Together, Thompson and Lee turned out to be the perfect co-interpreters of Austen, each exploring the same core elements through a slightly different lens. Thompson’s script emphasizes the heart, humanity, and humor in Austen’s work while keeping Elinor and Marianne’s relationship a major focus. For his part, Lee explores those elements with an understated directorial style that matches Austen’s understated prose. His camera often hangs back and lets the scene play out from a slight distance, which helps both the humor and the heartbreak to land stronger. No scene better sums up the Thompson/Lee partnership than the film’s big emotional climax, in which Elinor gets her happy ending long after she’d made peace with the idea that it would never come. It was Thompson’s idea to have Elinor hysterically sob through Edward’s proposal, and it was Lee’s choice to have Thompson face away from the camera so as not to overplay the moment. The result is hilarious and poignant, providing the perfect moment of catharsis for a movie largely about emotional repression.
Sense And Sensibility earned Thompson an Oscar for Best Adapted Screenplay—one of seven Academy Awards the film was nominated for—making her the only person to have picked up Oscars for both performance and writing (she won Best Actress for Howard’s End a few years earlier). And the film still stands as one of the all-time best onscreen interpretations of Austen’s work. Though Sense And Sensibility is sometimes discussed as if it’s merely a morally didactic tale about the two titular qualities, it’s much more so a portrait of two strong but imperfect women navigating an unfair world. For all of her emotiveness, Marianne is also smart and perceptive. For all of her propriety, Elinor still feels deeply. Crucially, each woman has something to learn from the other. Thompson’s adaptation understands and conveys that.
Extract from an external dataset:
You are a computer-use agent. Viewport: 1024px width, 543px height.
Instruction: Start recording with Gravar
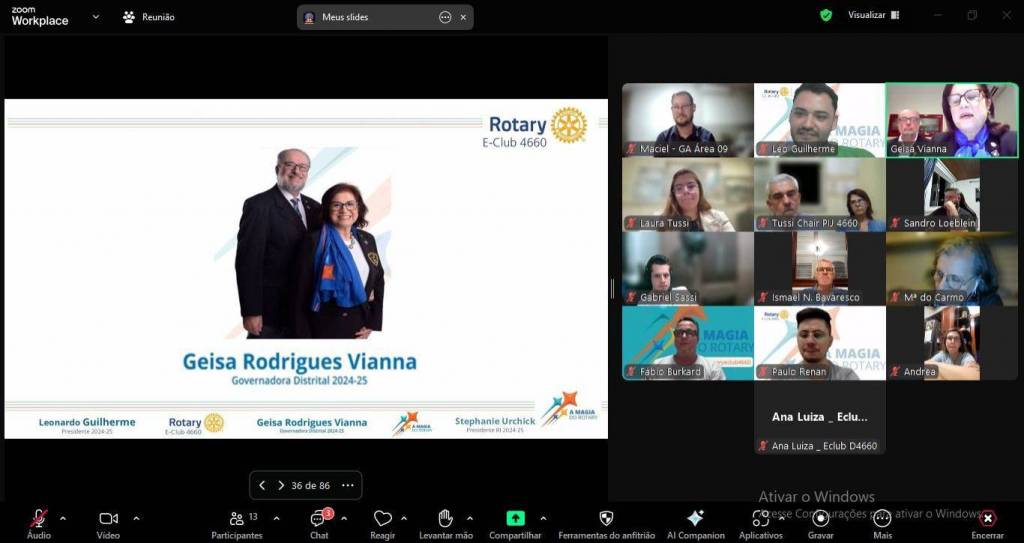point(821,519)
Though Jane Austen did not invent the romantic comedy (she’s building on, among other things, the works of William Shakespeare), she brought to rom-coms a keen understanding of the interior lives of women. Austen’s canon is full of the kinds of complex female protagonists the genre could certainly use a lot more of. While modern rom-coms too often return to the well of neurotic or clumsy traits for their leading ladies, Austen’s heroines have complicated internal flaws that are balanced by their intelligence and dignity. They’re relatable, not because they’re written as broad everywomen, but because they’re written with such specificity. Elinor, in particular, stands as one of Austen’s best creations, and 1995’s Sense And Sensibility gives both her and her sister their due.